The primary question is whether the petition must be treated as a suit on the mechanic's lien transfer bond or may be treated as an action at law on the labor and material bond.
The crucial issue is whether the petition states facts sufficient to constitute a cause of action at law against Inland on the labor and material bond.
Under the code system of pleading it is not necessary to state a cause of action or a defense in any particular form. It is only necessary to plead the facts, not the theory of recovery. Blaha GMC-Jeep, Inc. v. Frerichs, 211 Neb. 103, 317 N.W.2d 894 (1982), citing Newman Grove Creamery Co. v. Deaver, 208 Neb. 178, 302 N.W.2d 697 (1981).
In Dixon v. Reconciliation, Inc., 206 Neb. 45, 49, 291 N.W.2d 230, 233 (1980), the court stated that "`"[a] petition is sufficient [as against a general demurrer] if from the statement of facts set forth therein the law entitles the plaintiff to recover."'" The Dixon court also stated at *887 49, 291 N.W.2d at 233: "We have also held that pleadings are to be liberally construed, and if with such construction a petition states a cause of action against a defendant and in favor of the plaintiff, a demurrer thereto should be overruled."
Much of the defendant's argument is based on the fact that a portion of the prayer of the petition asked that any judgment be considered a lien against the funds on deposit in district court under the mechanic's lien transfer bond.
The prayer of a petition is not a part of the allegations of fact constituting the cause of action, and where the facts state a cause of action and are supported by the evidence, the court will grant proper relief, though it may not conform to the relief prayed for. Standard Reliance Ins.
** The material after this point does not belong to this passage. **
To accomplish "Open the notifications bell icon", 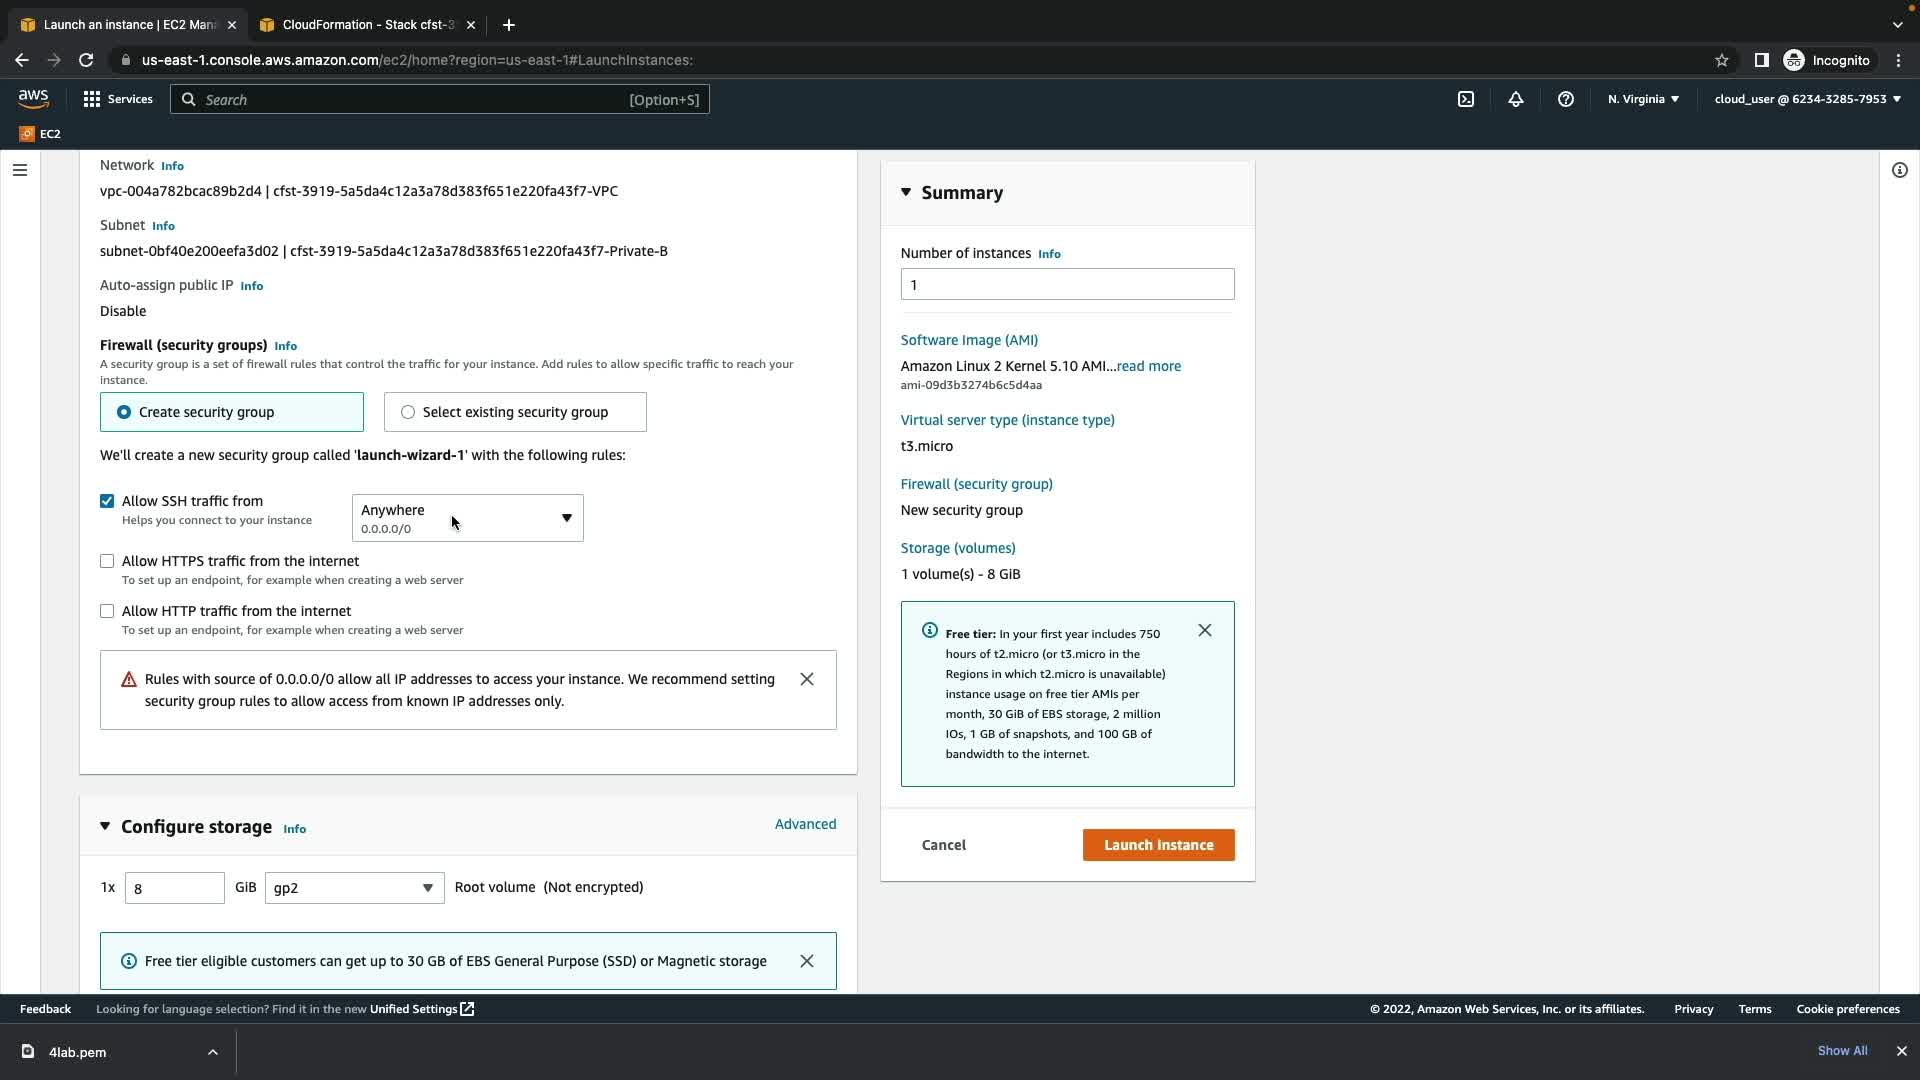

Co. v. Schoenthal, 171 Neb. 490, 106 N.W.2d 704 (1960).
In Connor v. State, 175 Neb. 140, 120 N.W.2d 916 (1963), we held that a prayer for relief is part of the petition but is no portion of a statement of fact required to constitute a cause of action, and the prayer may be in excess of what the court is empowered to grant in the action.
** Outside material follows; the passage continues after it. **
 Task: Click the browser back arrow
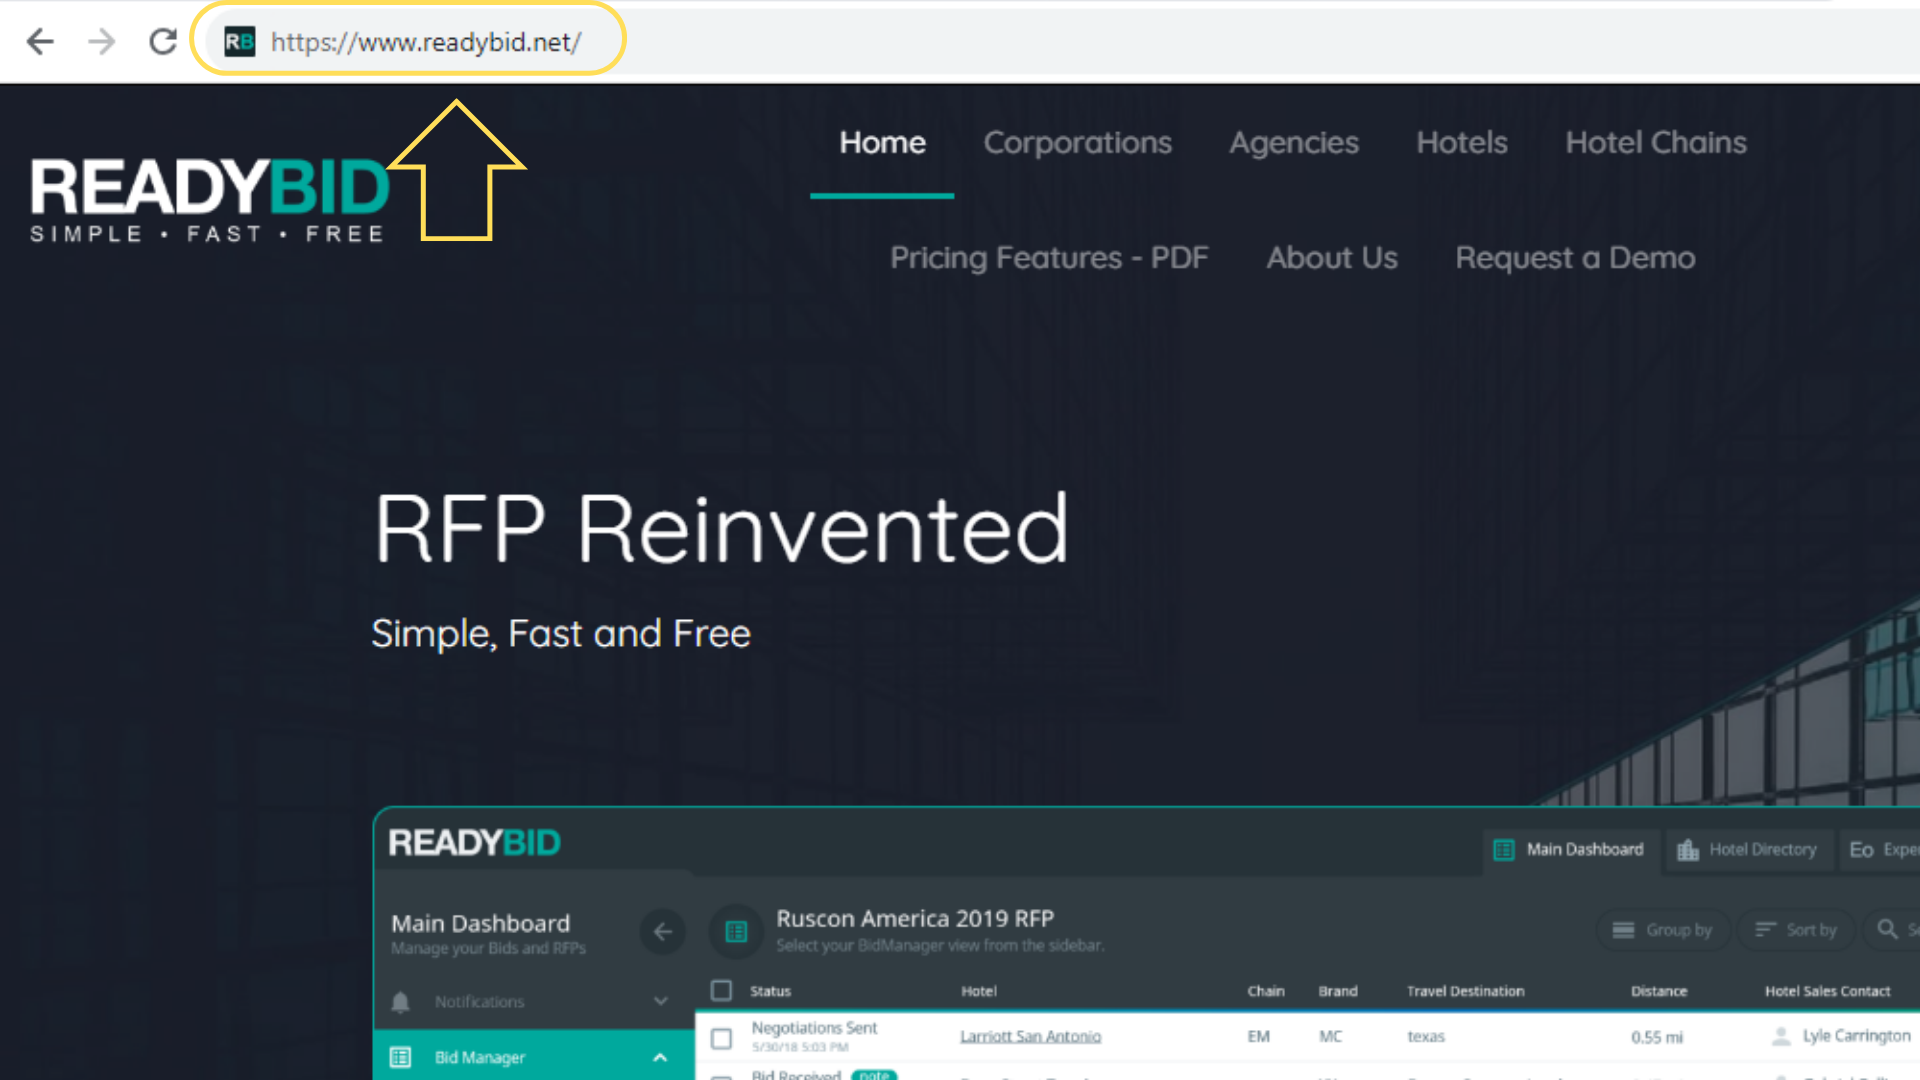point(40,42)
Under our system of code pleading the nature of an action is determined not by the prayer for relief but from the character of the facts alleged.
The essential character of a cause of action or the remedy or relief it seeks, as shown by the allegations of the complaint, determines whether a particular action is one at law or in equity, unaffected by conclusions of the pleader or what the pleader calls it, or the prayer for relief. Brchan v. The Crete Mills, 155 Neb. 505, 52 N.W.2d 333 (1952).
In our view the petition states facts sufficient to constitute a cause of action against Inland on the labor and material bond, and the allegations and prayer for equitable relief against others may be deemed surplusage.
As an action on the labor and material bond, the pleadings show a substantial conflict of material facts which cannot be decided on a motion for summary judgment in the current state of the pleadings and record.
The judgment of the district court is therefore reversed and the cause remanded for further proceedings.
REVERSED AND REMANDED FOR FURTHER PROCEEDINGS.